What do people mean when they say Nigerians forget too easily? By certain accounts, as Jeremy Weate clarifies in “Life After Oil,” a timely essay in Chimurenga on the link between culture, history, and petrodollars, forgetting is a national pastime. The strides of history—if the events since the amalgamation of Nigeria’s southern and northern protectorates by the British can be called that—are quick and alacritous. Nigeria has undergone, at the most basic level, a genocidal war, several military regimes, and corruption of incredible scale, all within a span of six decades. As Weate writes: “In Nigeria, historical opinions are set apart from each other like tectonic plates. Every now and again there is an earthquake that exposes fissures over roles in the civil war or corruption in the post-independence years, or provokes harangues over who was the worst dictator. There is nothing to be built in commemoration on land that is constantly shifting.”

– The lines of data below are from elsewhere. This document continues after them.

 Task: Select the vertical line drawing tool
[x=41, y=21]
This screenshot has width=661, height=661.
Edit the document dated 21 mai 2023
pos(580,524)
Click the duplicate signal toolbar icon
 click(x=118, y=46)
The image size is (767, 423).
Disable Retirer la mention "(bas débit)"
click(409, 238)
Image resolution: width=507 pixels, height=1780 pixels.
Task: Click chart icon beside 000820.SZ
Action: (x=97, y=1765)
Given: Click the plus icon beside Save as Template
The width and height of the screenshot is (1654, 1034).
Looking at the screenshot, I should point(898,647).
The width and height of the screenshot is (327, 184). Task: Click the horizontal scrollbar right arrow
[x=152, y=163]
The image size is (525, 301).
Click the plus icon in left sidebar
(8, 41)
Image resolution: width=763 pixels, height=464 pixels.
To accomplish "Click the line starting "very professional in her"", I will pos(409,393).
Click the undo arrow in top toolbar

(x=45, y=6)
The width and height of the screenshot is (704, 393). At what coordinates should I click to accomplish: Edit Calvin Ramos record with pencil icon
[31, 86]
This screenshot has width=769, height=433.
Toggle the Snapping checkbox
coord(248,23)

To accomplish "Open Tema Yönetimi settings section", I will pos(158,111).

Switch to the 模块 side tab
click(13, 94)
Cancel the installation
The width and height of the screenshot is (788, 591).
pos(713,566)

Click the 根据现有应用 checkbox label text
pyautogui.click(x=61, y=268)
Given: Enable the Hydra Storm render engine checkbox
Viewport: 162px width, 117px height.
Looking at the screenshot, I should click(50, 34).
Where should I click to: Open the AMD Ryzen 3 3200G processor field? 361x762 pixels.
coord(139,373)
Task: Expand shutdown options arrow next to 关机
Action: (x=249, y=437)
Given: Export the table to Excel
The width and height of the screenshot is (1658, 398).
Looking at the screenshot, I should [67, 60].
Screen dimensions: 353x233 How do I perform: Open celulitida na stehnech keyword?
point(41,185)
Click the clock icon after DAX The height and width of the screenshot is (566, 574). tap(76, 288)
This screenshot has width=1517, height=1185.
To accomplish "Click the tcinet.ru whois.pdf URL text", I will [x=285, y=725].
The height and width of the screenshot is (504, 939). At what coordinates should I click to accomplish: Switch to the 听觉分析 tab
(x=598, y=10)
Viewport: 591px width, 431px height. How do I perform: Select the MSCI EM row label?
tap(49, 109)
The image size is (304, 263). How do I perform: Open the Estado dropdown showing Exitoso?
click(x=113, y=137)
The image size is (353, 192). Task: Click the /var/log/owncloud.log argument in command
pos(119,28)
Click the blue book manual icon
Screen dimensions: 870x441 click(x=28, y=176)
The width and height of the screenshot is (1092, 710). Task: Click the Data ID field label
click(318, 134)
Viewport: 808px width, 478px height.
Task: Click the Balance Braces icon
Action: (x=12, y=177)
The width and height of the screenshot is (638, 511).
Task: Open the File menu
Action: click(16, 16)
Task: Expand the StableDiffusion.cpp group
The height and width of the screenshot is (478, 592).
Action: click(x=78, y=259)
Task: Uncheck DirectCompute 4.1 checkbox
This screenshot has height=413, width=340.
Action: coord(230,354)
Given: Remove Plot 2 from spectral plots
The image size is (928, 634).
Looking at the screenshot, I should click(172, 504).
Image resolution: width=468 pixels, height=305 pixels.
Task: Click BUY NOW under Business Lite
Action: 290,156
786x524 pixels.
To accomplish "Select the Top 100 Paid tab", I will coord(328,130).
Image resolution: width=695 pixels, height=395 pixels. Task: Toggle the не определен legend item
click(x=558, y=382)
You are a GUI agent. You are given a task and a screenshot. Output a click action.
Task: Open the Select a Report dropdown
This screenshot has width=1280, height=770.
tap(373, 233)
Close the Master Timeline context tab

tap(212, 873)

But this shifting land is also a memorial site. On an institutional level, with decrepit museums, the absence of contemporary Nigerian history in university curricula, and the recycling of political office holders, national forgetting seems apparent. On the level, however, of memory—the tinkering of experience by individuals and artists—the urgent task is to contemplate how remembering occurs. It is unlikely that public consciousness is separable from past momentous occurrences, eager, as Nigerians supposedly are, to move on. The traces left by history are atmospheric, a blanketing presence, typified in Ehikhamenor’s intricate drawings in a 20×10 feet room in Jogja.
Emmanuel Iduma, a Nigerian writer and art critic, is the author of Farad
and co-editor of Gambit: Newer African Writing. He co-founded Saraba magazine, and is the managing editor of The Trans-African.